Rewrite the data below with "orange" replaced by "red" and nothing else changed. Leave the pictures out of your version.

* Begin ENTRIES *

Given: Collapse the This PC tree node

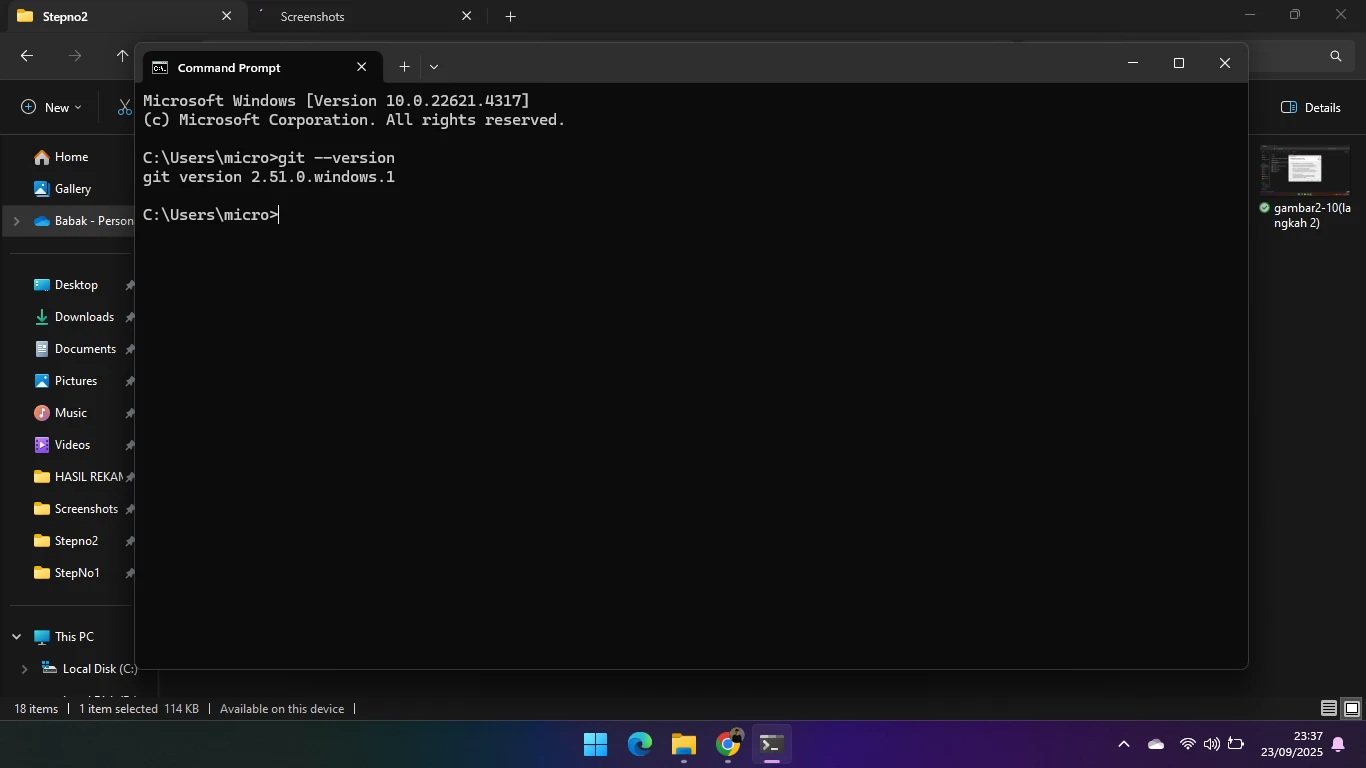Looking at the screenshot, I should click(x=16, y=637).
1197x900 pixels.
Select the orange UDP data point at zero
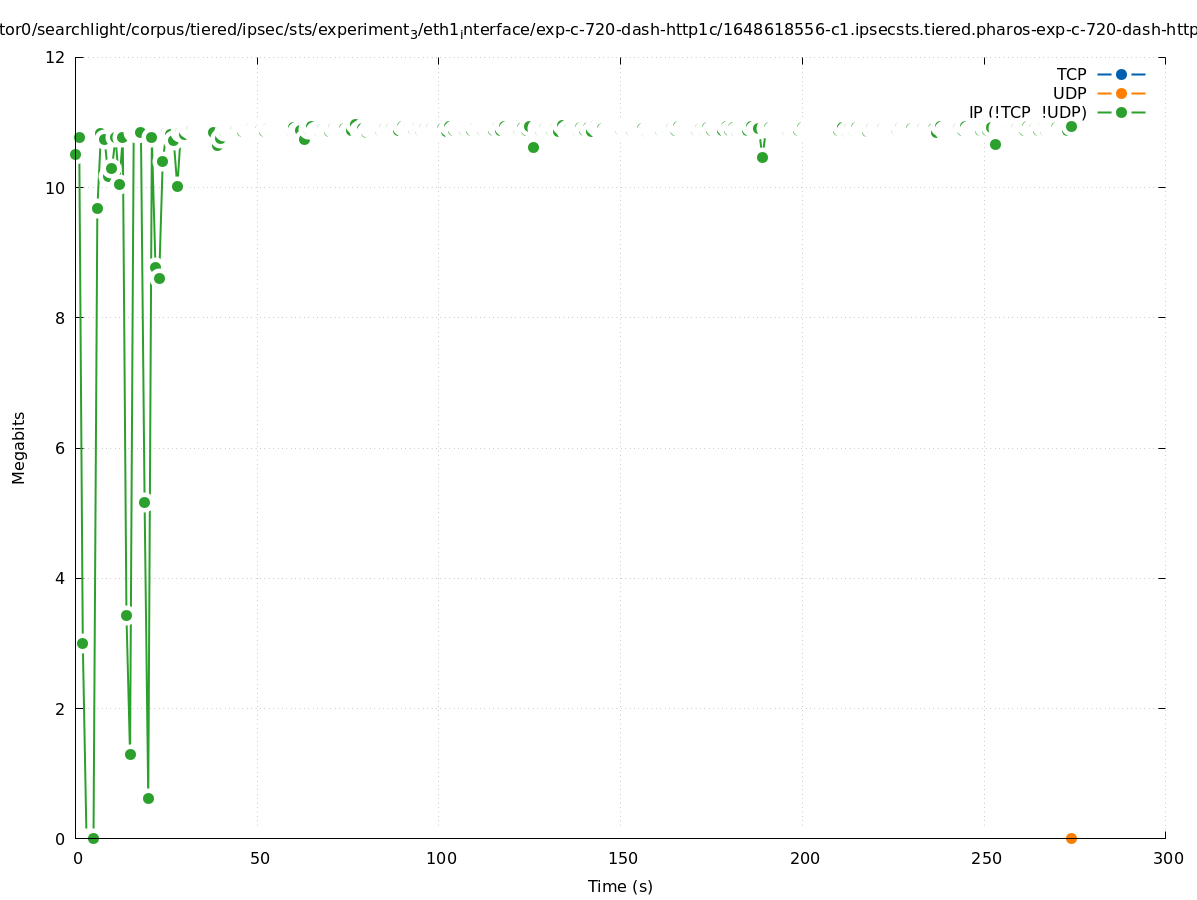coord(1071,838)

* End ENTRIES *

→ **FULL OUTPUT**
Given: Collapse the This PC tree node

Looking at the screenshot, I should click(x=16, y=637).
1197x900 pixels.
Select the red UDP data point at zero
coord(1071,838)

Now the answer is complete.